> [What you are asked to do] Every record below is to be restated verbatim, though its images are not.

> [Records for the task]
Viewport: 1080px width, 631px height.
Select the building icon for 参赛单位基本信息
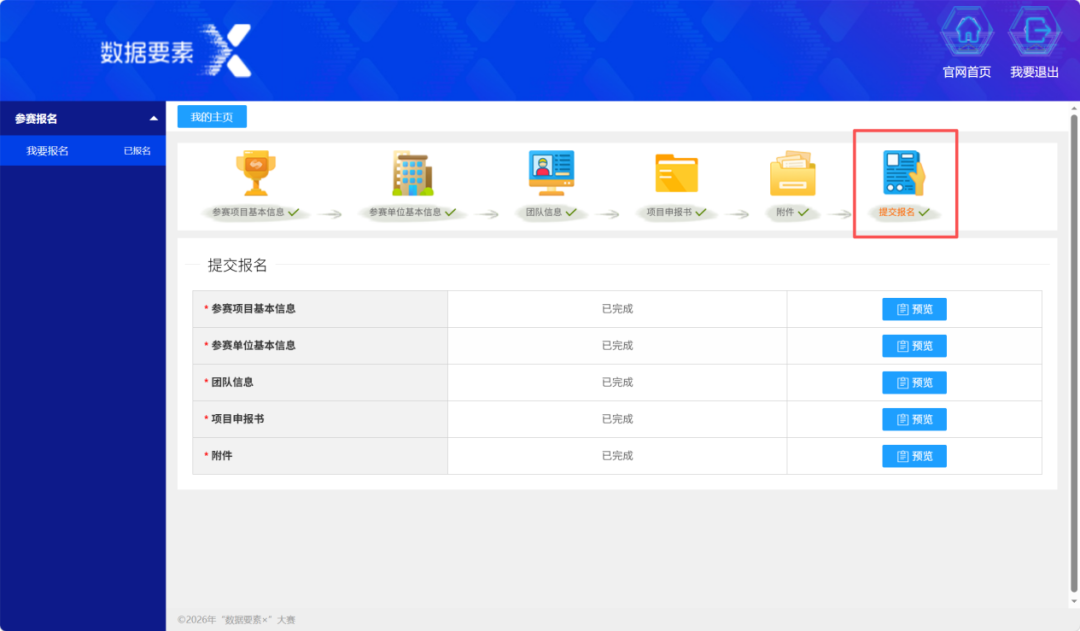[x=412, y=173]
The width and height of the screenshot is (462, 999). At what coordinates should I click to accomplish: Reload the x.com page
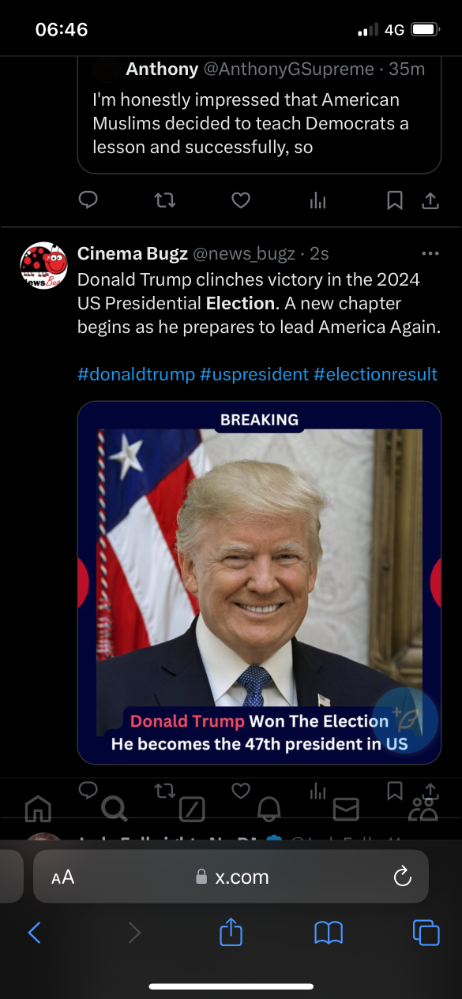[x=402, y=877]

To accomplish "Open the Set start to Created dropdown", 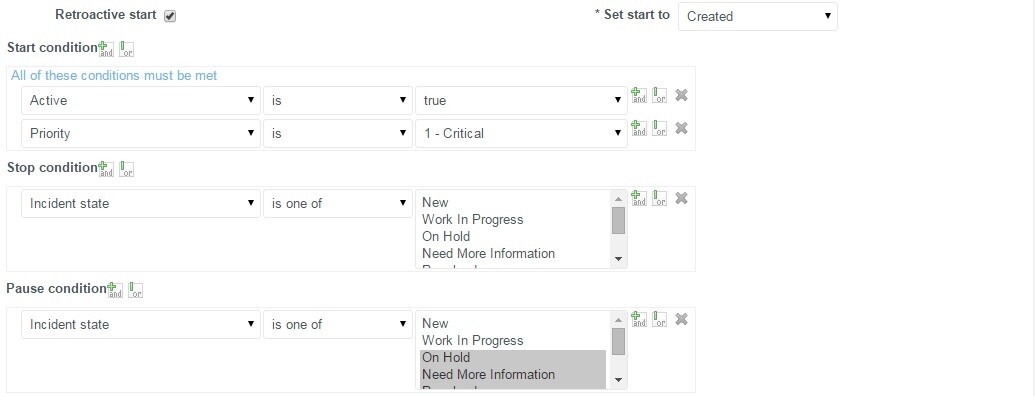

> [Answer section]
Viewport: 1080px width, 631px height.
Select the building icon for 参赛单位基本信息
[x=412, y=173]
The width and height of the screenshot is (462, 999). At what coordinates should I click to accomplish: Reload the x.com page
[x=402, y=877]

To accomplish "Open the Set start to Created dropdown", 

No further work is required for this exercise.